Question

A telescope has an objective lens of focal length 200 cm and an eyepiece with focal length 2 cm. It is used to see a building of 50 m at a distance of 2 km. What is the height of the image formed by the objective lens?
A. 5 cm
B. 10 cm
C. 1 cm
D. 2 cm

Answer 1

Hint: In this question, we are asked to calculate the height of image formed by the objective lens. We know that the height of an image can be formed by using a magnification formula. It gives the relation between object height and image height with object distance and image distance. Therefore, we shall first calculate the image distance. That can be done using lens formula.

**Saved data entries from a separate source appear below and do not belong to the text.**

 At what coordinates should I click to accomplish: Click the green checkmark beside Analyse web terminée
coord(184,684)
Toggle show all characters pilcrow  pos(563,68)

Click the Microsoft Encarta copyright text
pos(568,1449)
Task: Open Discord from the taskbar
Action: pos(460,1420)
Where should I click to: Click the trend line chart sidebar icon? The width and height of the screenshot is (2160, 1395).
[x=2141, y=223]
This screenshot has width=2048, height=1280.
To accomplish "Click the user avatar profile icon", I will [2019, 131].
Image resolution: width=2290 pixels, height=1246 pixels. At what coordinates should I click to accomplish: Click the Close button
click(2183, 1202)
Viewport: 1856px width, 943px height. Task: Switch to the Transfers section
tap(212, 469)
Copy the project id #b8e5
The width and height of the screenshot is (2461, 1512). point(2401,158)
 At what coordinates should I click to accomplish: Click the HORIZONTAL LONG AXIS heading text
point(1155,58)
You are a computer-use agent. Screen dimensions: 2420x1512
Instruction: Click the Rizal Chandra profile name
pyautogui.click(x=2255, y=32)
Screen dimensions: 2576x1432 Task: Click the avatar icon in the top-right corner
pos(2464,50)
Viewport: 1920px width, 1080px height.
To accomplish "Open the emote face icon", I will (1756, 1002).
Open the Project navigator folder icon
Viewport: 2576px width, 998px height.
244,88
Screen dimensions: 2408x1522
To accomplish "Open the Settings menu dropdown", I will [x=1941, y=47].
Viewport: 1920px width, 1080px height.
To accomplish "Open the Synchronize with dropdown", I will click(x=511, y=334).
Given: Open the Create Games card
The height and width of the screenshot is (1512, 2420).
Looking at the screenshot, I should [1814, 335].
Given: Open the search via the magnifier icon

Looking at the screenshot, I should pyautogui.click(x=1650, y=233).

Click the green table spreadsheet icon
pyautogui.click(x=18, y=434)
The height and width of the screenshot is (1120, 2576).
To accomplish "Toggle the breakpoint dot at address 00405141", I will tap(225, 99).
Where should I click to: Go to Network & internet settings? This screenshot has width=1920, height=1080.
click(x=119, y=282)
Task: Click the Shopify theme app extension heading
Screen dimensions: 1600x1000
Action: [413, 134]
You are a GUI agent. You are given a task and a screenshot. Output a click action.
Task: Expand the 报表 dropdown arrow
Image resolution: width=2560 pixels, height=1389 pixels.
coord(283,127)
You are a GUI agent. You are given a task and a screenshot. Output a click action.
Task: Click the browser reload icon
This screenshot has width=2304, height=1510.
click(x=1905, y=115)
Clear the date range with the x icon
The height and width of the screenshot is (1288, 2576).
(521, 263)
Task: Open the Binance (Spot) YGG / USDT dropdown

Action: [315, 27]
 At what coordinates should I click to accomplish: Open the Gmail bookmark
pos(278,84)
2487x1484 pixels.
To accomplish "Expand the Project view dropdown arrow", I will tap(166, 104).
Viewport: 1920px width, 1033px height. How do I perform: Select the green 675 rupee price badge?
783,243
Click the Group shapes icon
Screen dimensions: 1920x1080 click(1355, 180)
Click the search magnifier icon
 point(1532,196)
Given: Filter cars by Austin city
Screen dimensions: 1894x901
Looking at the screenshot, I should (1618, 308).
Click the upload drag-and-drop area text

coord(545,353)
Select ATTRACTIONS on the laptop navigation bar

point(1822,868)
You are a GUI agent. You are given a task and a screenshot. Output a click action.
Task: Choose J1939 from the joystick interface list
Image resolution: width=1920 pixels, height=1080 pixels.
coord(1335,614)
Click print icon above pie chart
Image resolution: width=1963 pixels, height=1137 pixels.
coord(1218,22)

Formula used: \[\dfrac{1}{f}=\dfrac{1}{v}-\dfrac{1}{u}\]
\[\dfrac{v}{u}=\dfrac{I}{O}\]
Where,
V is the image distance
U is the object distance
I is the image height
And, O is the object height

Complete step by step answer:
We shall first calculate the image distance

From lens formula
We know,
\[\dfrac{1}{f}=\dfrac{1}{v}-\dfrac{1}{u}\]
It is given that focal length of objective lens is 200 cm and the building is 2 km away (2 km= 2000 m)
After substituting values
We get,
\[\dfrac{1}{v}=\dfrac{1}{2}-\dfrac{1}{2000}\]
Therefore,
\[v=\dfrac{2000}{999}m\]
Now, from magnification formula
We know,
\[\dfrac{v}{u}=\dfrac{I}{O}\]
After substituting values
We get,
\[\dfrac{2000}{999\times 2000}=\dfrac{I}{50}\]
Therefore,
\[I\approx 0.05m\]
Therefore,
\[I\approx 5cm\]
This approximation is required because we can assume that the object is placed at infinite distance.
So, the correct answer is “Option A”.

Note: Magnification refers to an action of visually enlarging the image with the help of lenses. The object does not physically become larger, it appears to be large. The formula of magnification represents the ratio of height of image to the height of object. The lens formula or mirror formula is the equation relating the image distance and object distance to the focal length.